Thanks to Zhenbang Wu and Xiaojie Gao for bringing these to our attention.

Analysis

The step-by-step workflow for how the scripts should be run is in workflow.md. There are 2 steps to the analysis:

  • The initial analysis with sample points (focal locations) covers the bulk of the paper and can be run via the script train0_prepRunCode.R.
  • The landscape analysis is the extension of the sample points and refers to Section 2.3 in the paper. Please see notes about it below.

Running the code

The scripts were originally developed using RStudio, but this repository was developed using R in a conda environment (see deforMonitorEnv.yml). The necessary packages with the correct versions are listed in train0_prepRunCode.R via the groundhog package.

Notes

Terminology

The entire analysis can be run as-is using the directory structure of this repository. The data for the focal locations (labeled as "trainingDataPoints") were originally downloaded from Google Earth Engine and are included here as csv files. If you want to inspect how the data was obtained in the first place, please see the "Sample points" and "Sentinel-2 imagery" sections below.
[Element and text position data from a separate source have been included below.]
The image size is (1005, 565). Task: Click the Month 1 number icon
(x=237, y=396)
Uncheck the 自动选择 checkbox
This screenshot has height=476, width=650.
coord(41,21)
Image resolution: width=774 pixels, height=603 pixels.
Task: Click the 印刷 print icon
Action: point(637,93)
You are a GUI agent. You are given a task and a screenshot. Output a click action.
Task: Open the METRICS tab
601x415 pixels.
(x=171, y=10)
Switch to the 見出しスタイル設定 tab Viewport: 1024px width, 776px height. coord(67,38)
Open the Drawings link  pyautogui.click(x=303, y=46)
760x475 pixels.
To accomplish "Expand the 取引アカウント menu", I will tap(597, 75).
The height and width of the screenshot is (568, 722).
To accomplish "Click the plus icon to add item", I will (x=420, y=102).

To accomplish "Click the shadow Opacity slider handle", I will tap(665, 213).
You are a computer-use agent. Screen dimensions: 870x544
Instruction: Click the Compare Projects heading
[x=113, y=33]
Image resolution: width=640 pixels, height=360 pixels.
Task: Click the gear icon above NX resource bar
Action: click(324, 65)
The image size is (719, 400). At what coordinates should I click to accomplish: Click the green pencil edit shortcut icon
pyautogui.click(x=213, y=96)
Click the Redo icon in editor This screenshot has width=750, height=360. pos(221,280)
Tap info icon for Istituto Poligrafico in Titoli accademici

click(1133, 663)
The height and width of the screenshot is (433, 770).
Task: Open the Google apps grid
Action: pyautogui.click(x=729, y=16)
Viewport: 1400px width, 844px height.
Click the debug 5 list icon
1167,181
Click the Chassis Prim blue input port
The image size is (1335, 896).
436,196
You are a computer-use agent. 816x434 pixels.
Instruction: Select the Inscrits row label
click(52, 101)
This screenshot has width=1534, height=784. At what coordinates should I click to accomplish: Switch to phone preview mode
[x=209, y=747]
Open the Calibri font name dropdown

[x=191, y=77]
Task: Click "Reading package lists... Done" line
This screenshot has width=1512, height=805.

  • Note that in the code there are several references to "training data". This is not training data in the sense of a machine learning application; rather, this was my way of differentiating variables at the start of the research, and the name stuck. While the paper originally used this terminology, we realized from reviews that it was confusing because of the discrepancy between machine learning applications and what we actually did in this study. The verbiage in the paper was changed to "focal locations", but the scripts still retain the original phrasing.

Landscape application (monitoring grid)

Landscape regions were initially labeled as 1-5, but ultimately 2-4 were dropped from the final analysis. In the paper, Region 2 is the original Region 5; this is why the landscape code has the different numbers.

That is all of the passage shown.